By Oyo Amebo


There are moments in public life when leadership stops speaking in abstractions and begins to converse fluently with reality. In Oluyole Federal Constituency, such a moment unfolded not through lofty rhetoric or ceremonial assurances, but through the deliberate placement of tools into the hands of young people whose ambitions have too often been stalled by circumstance.


Hon. Ogunsola John Olusina’s multi-million naira youth empowerment initiative was more than an event; it was a carefully constructed argument for economic self-reliance, delivered not in words alone but in action.


The gathering of youths from wards across the constituency carried a symbolism that went beyond numbers. It represented a cross-section of aspirations: artisans seeking to scale their craft, entrepreneurs yearning to formalise ideas, and young people eager to replace uncertainty with purpose.


By equipping them with tangible business and vocational tools, Ogunsola shifted the narrative from dependency to productivity, from waiting to doing.

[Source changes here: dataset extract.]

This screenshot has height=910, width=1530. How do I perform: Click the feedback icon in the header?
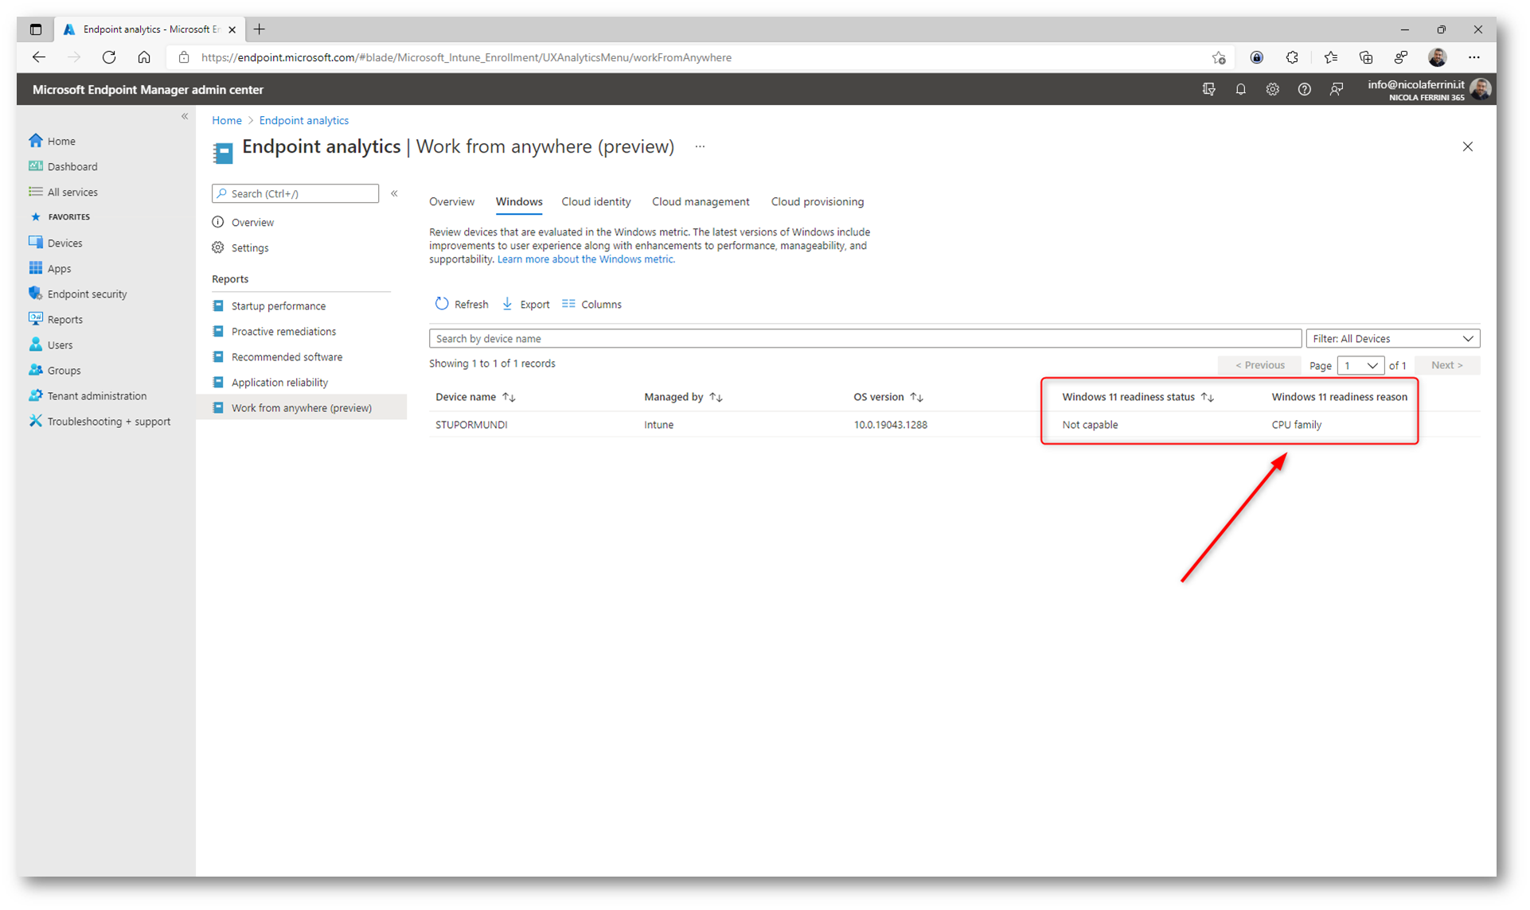coord(1336,89)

In rhetorical terms, this was ethos made visible, credibility established not by position, but by purposeful intervention.

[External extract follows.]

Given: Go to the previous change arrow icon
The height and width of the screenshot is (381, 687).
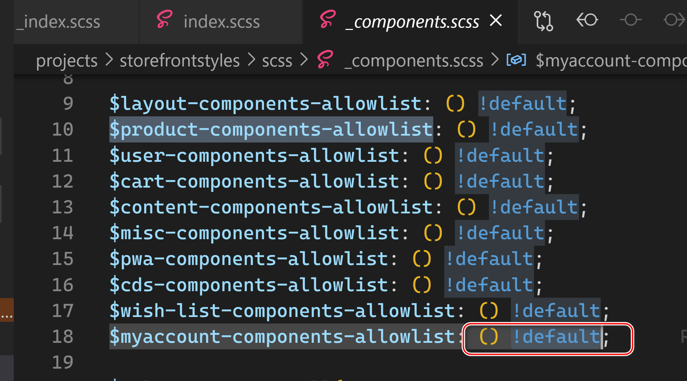Looking at the screenshot, I should coord(587,20).
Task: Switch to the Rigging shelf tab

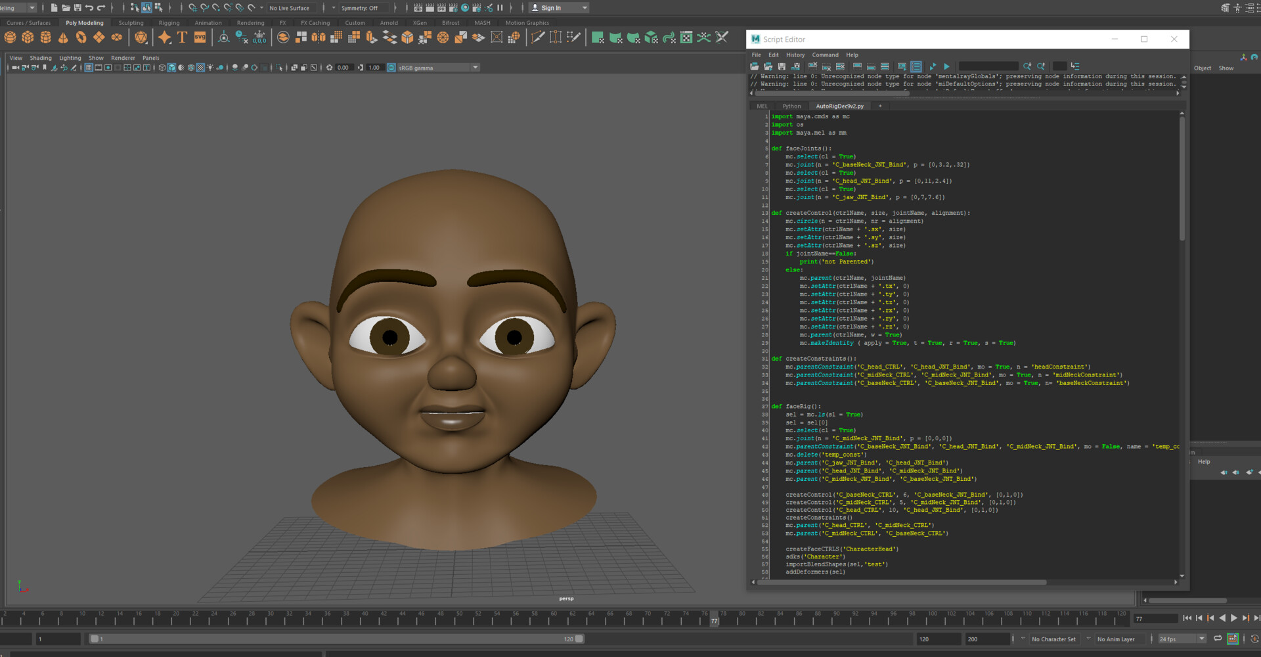Action: (169, 22)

At the heart of the initiative lay a persuasive logic that was both simple and profound: sustainable development begins with those who will inherit it.

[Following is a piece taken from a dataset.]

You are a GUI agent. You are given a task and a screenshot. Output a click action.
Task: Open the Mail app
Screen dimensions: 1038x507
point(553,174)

Ogunsola’s assertion that youths are the backbone of any progressive society was not delivered as a platitude; it was substantiated by investment.
The distributed tools spoke a language of practicality, reinforcing the argument that empowerment is most effective when it meets people where they are and equips them for where they are going.
Yet the most compelling element of the programme was its emotional resonance. When Ogunsola described the initiative as a means of restoring dignity and building confidence, he touched on a truth often neglected in policy discussions, that poverty is not merely economic, but psychological.
By enabling young people to start or expand enterprises, the intervention did more than create income pathways; it rekindled belief.
This appeal to pathos was evident in the gratitude of beneficiaries who described the support as timely and life-changing, a phrase that, in this context, carried the weight of lived experience rather than exaggeration.
The logical extension of this empowerment was also clearly articulated. Economic tools lead to enterprise; enterprise leads to productivity; productivity fosters stability.
Ogunsola’s observation that empowered youths reduce crime and increase communal prosperity framed the programme as a preventative strategy as much as a developmental one.
It positioned youth empowerment not as charity, but as enlightened self-interest for society, a logos-driven argument that connects individual progress with collective wellbeing.
Community leaders and stakeholders, present and observant, added another layer to the narrative by publicly commending the initiative.
Their calls for other leaders to emulate this approach underscored a growing expectation in governance: that leadership must be measured by impact rather than intention.
In this sense, Ogunsola’s action functioned as a benchmark, subtly challenging peers to move beyond rhetoric into responsibility.
What ultimately distinguished this empowerment programme was its refusal to romanticise struggle or politicise generosity.
There was no spectacle of excess, no performative benevolence. Instead, there was a clear focus on utility, sustainability and continuity.
The tools distributed were not symbols; they were instruments of change, capable of transforming skill into livelihood and ambition into contribution.
In Oluyole, hope did not arrive as a promise deferred. It arrived as equipment, as opportunity, as trust placed in youthful hands.
Through this initiative, Hon. Ogunsola John Olusina crafted a persuasive case for a different kind of leadership, one that argues with action, convinces through consistency, and empowers not for applause, but for progress.